Start of Document excerpt

He never chooses a monosyllable when a polysyllable will do. To him lobbyists are "obscene harpies." Fellow-Senators settle back for a quarter-hour's solid amusement when he strikes such a forensic vein as inspired his essay on the Democratic Donkey: "He is a braying compendium of stately dignity, stanch endurance, fortitude and patience. ... In our quadrennial Presidential campaigns there is more music in his raucous hee-haw than in the midnight minstrelsy of a nightingale. The donkey is a serio-comic philosopher, whose stamina and stoicism conquered the wilderness . . . a sure-footed creature of epicurean taste and gargantuan appetite, but whose appetite and taste, happily enough, may be assuaged and satisfied by a nibble at a desert cactus, and he then is ready for another long and arid journey."
He voted for: 18th Amendment (1917), Volstead Act (1919), Soldier Bonus (1924), Reapportionment (1929), Hoover moratorium (1931), Muscle Shoals (1931-33), RFC (1952), Bonus (1932), Repeal (1933), Economy Act (1933;), 16-to-1 silver (1933), AAA (1933), NIRA (1933), abrogating gold contracts (1933), St. Lawrence Waterway (1934), Cotton Control (1934), stock exchange regulation (1934).
He voted against: Boulder Dam (1928), Hawley-Smoot tariff (1930), Sales Tax (1932), Bonus (1933-34)
Legislative hobbies: silver, copper, veterans, Indians, irrigation.

End of Document excerpt
Start of Recorded information

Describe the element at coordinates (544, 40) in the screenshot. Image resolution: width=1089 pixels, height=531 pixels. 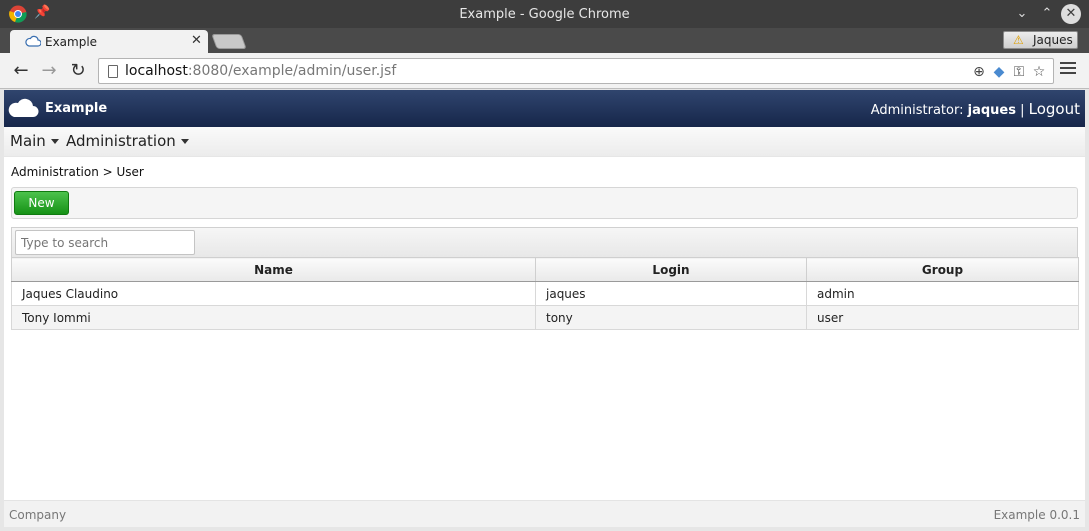
I see `tab-strip: Example ✕ ⚠ Jaques` at that location.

End of Recorded information

Tasks to complete.
A - From the senator profile, extract the passage that starts at "He voted for: 18th" and ends at "(1932), Bonus (1933-34)".
B - Extend the senator profile by writing what comes next after its final sentence.

Answers for this exercise.
A -
He voted for: 18th Amendment (1917), Volstead Act (1919), Soldier Bonus (1924), Reapportionment (1929), Hoover moratorium (1931), Muscle Shoals (1931-33), RFC (1952), Bonus (1932), Repeal (1933), Economy Act (1933;), 16-to-1 silver (1933), AAA (1933), NIRA (1933), abrogating gold contracts (1933), St. Lawrence Waterway (1934), Cotton Control (1934), stock exchange regulation (1934).
He voted against: Boulder Dam (1928), Hawley-Smoot tariff (1930), Sales Tax (1932), Bonus (1933-34)

B -
In the closing days of the 1928 first Congressional session he filibustered mightily against passage of the bill to construct Boulder Dam on the theory that populous California would not pay arid and thinly settled Arizona a fair share for water diverted from the Colorado River. He was bitterly disappointed when the bill passed at the next session. Like many another frontier politician, he dreams of U. S. territorial expansion: three years ago he lustily campaigned for U. S. acquisition of Lower California and a slice of Sonora to straighten out Arizona's southern boundary.
In appearance he is a tall, sleek theatrical figure with black hair, a tail coat, and glasses on a broad black ribbon. He is a Roman Catholic.
Outside Congress: he lives with his wife in a small house on K Street. He owns no car, rides taxis, streetcars or walks. He does not hobnob with his western colleagues in Congress, prefers to circulate in Washington's more socialite set.
Senator Ashurst fancies himself a literary man. He is not over-generous with newspaper interviewers. If a reporter brings up an interesting subject for discussion, the Senator is likely to reserve comment on the topic for a paid article in the Saturday Evening Post. He keeps under lock & key a voluminous diary, the posthumous publication of which he expects to immortalize him as the great recorder of the Washington scene.